-------- PROVIDED DATA

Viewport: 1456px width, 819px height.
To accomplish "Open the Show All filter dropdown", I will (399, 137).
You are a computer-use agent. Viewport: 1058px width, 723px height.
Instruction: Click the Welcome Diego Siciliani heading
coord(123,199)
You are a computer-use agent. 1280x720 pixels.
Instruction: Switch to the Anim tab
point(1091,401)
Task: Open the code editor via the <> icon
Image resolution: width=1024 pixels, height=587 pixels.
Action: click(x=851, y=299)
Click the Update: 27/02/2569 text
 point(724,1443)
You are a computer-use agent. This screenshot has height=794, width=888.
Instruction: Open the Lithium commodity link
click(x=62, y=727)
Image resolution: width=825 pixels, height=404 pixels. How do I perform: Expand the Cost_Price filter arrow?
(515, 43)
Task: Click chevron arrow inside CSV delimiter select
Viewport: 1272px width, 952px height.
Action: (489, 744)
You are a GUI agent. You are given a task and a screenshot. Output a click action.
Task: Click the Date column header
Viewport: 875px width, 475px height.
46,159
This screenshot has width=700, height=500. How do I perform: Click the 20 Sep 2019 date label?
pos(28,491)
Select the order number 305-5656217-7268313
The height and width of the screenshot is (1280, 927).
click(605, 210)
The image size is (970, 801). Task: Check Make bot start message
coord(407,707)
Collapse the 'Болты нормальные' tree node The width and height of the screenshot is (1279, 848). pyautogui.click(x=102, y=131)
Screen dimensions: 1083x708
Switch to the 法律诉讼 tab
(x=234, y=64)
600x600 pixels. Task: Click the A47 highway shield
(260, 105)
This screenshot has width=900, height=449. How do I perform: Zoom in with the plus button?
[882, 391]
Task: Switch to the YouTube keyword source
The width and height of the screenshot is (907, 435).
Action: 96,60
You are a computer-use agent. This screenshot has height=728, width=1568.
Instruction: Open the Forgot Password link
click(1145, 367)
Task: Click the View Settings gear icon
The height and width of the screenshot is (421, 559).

----------------

• _DIRECTIONS_
Each of the records should be written out again, exactly as it reads.

• _EXERCISE SOLUTION_
Viewport: 1456px width, 819px height.
To accomplish "Open the Show All filter dropdown", I will (399, 137).
You are a computer-use agent. Viewport: 1058px width, 723px height.
Instruction: Click the Welcome Diego Siciliani heading
coord(123,199)
You are a computer-use agent. 1280x720 pixels.
Instruction: Switch to the Anim tab
point(1091,401)
Task: Open the code editor via the <> icon
Image resolution: width=1024 pixels, height=587 pixels.
Action: click(x=851, y=299)
Click the Update: 27/02/2569 text
 point(724,1443)
You are a computer-use agent. This screenshot has height=794, width=888.
Instruction: Open the Lithium commodity link
click(x=62, y=727)
Image resolution: width=825 pixels, height=404 pixels. How do I perform: Expand the Cost_Price filter arrow?
(515, 43)
Task: Click chevron arrow inside CSV delimiter select
Viewport: 1272px width, 952px height.
Action: (489, 744)
You are a GUI agent. You are given a task and a screenshot. Output a click action.
Task: Click the Date column header
Viewport: 875px width, 475px height.
46,159
This screenshot has width=700, height=500. How do I perform: Click the 20 Sep 2019 date label?
pos(28,491)
Select the order number 305-5656217-7268313
The height and width of the screenshot is (1280, 927).
click(605, 210)
The image size is (970, 801). Task: Check Make bot start message
coord(407,707)
Collapse the 'Болты нормальные' tree node The width and height of the screenshot is (1279, 848). pyautogui.click(x=102, y=131)
Screen dimensions: 1083x708
Switch to the 法律诉讼 tab
(x=234, y=64)
600x600 pixels. Task: Click the A47 highway shield
(260, 105)
This screenshot has width=900, height=449. How do I perform: Zoom in with the plus button?
[882, 391]
Task: Switch to the YouTube keyword source
The width and height of the screenshot is (907, 435).
Action: 96,60
You are a computer-use agent. This screenshot has height=728, width=1568.
Instruction: Open the Forgot Password link
click(1145, 367)
Task: Click the View Settings gear icon
The height and width of the screenshot is (421, 559).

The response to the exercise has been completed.